[Input data]
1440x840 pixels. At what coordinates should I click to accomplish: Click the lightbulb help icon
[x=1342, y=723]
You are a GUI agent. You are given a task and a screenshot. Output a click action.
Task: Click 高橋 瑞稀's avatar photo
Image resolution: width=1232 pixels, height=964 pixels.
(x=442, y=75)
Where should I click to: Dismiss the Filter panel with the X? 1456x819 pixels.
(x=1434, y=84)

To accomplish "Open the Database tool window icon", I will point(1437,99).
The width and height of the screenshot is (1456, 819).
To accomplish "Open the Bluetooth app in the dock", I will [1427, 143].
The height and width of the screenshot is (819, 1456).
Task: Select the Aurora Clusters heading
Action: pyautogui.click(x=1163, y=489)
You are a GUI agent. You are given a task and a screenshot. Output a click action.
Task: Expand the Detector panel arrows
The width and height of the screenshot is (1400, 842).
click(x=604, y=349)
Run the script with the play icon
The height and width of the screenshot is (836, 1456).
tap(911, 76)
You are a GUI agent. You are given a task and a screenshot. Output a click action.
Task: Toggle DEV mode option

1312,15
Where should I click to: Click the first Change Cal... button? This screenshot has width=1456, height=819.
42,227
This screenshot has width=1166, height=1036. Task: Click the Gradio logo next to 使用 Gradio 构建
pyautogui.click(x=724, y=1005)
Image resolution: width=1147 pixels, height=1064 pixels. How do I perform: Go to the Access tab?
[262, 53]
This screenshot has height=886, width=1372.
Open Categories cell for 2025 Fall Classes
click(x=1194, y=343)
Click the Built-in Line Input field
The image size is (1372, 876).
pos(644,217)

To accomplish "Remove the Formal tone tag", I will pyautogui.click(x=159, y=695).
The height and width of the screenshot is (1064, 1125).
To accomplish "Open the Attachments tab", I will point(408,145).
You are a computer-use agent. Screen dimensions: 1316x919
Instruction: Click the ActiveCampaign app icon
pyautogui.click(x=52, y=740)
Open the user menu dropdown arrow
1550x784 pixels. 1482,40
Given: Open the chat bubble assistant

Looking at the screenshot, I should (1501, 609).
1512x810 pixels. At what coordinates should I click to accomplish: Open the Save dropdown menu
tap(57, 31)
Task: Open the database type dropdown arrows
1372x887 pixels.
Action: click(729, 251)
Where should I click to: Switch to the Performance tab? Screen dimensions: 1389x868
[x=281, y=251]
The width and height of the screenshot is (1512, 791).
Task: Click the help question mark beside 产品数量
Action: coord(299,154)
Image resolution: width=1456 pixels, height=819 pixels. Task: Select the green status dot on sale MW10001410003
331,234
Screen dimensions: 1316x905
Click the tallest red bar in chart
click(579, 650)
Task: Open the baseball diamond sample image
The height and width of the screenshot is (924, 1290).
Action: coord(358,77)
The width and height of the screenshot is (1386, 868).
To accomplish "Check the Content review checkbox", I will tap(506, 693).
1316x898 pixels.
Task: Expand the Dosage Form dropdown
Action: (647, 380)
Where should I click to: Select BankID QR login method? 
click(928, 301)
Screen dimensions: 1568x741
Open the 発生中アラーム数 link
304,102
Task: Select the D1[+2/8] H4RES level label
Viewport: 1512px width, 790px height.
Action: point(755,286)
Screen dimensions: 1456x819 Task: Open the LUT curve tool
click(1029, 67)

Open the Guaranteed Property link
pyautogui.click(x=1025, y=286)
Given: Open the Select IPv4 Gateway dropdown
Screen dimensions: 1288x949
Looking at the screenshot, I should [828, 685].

[Brief] Copy out the full listing above. Keep every word as it is.

[Your solution]
1440x840 pixels. At what coordinates should I click to accomplish: Click the lightbulb help icon
[x=1342, y=723]
You are a GUI agent. You are given a task and a screenshot. Output a click action.
Task: Click 高橋 瑞稀's avatar photo
Image resolution: width=1232 pixels, height=964 pixels.
(x=442, y=75)
Where should I click to: Dismiss the Filter panel with the X? 1456x819 pixels.
(x=1434, y=84)

To accomplish "Open the Database tool window icon", I will point(1437,99).
The width and height of the screenshot is (1456, 819).
To accomplish "Open the Bluetooth app in the dock", I will [1427, 143].
The height and width of the screenshot is (819, 1456).
Task: Select the Aurora Clusters heading
Action: pyautogui.click(x=1163, y=489)
You are a GUI agent. You are given a task and a screenshot. Output a click action.
Task: Expand the Detector panel arrows
The width and height of the screenshot is (1400, 842).
click(x=604, y=349)
Run the script with the play icon
The height and width of the screenshot is (836, 1456).
tap(911, 76)
You are a GUI agent. You are given a task and a screenshot. Output a click action.
Task: Toggle DEV mode option

1312,15
Where should I click to: Click the first Change Cal... button? This screenshot has width=1456, height=819.
42,227
This screenshot has width=1166, height=1036. Task: Click the Gradio logo next to 使用 Gradio 构建
pyautogui.click(x=724, y=1005)
Image resolution: width=1147 pixels, height=1064 pixels. How do I perform: Go to the Access tab?
[262, 53]
This screenshot has height=886, width=1372.
Open Categories cell for 2025 Fall Classes
click(x=1194, y=343)
Click the Built-in Line Input field
The image size is (1372, 876).
pos(644,217)

To accomplish "Remove the Formal tone tag", I will pyautogui.click(x=159, y=695).
The height and width of the screenshot is (1064, 1125).
To accomplish "Open the Attachments tab", I will point(408,145).
You are a computer-use agent. Screen dimensions: 1316x919
Instruction: Click the ActiveCampaign app icon
pyautogui.click(x=52, y=740)
Open the user menu dropdown arrow
1550x784 pixels. 1482,40
Given: Open the chat bubble assistant

Looking at the screenshot, I should (1501, 609).
1512x810 pixels. At what coordinates should I click to accomplish: Open the Save dropdown menu
tap(57, 31)
Task: Open the database type dropdown arrows
1372x887 pixels.
Action: click(729, 251)
Where should I click to: Switch to the Performance tab? Screen dimensions: 1389x868
[x=281, y=251]
The width and height of the screenshot is (1512, 791).
Task: Click the help question mark beside 产品数量
Action: coord(299,154)
Image resolution: width=1456 pixels, height=819 pixels. Task: Select the green status dot on sale MW10001410003
331,234
Screen dimensions: 1316x905
Click the tallest red bar in chart
click(579, 650)
Task: Open the baseball diamond sample image
The height and width of the screenshot is (924, 1290).
Action: coord(358,77)
The width and height of the screenshot is (1386, 868).
To accomplish "Check the Content review checkbox", I will tap(506, 693).
1316x898 pixels.
Task: Expand the Dosage Form dropdown
Action: (647, 380)
Where should I click to: Select BankID QR login method? 
click(928, 301)
Screen dimensions: 1568x741
Open the 発生中アラーム数 link
304,102
Task: Select the D1[+2/8] H4RES level label
Viewport: 1512px width, 790px height.
Action: point(755,286)
Screen dimensions: 1456x819 Task: Open the LUT curve tool
click(1029, 67)

Open the Guaranteed Property link
pyautogui.click(x=1025, y=286)
Given: Open the Select IPv4 Gateway dropdown
Screen dimensions: 1288x949
Looking at the screenshot, I should [828, 685].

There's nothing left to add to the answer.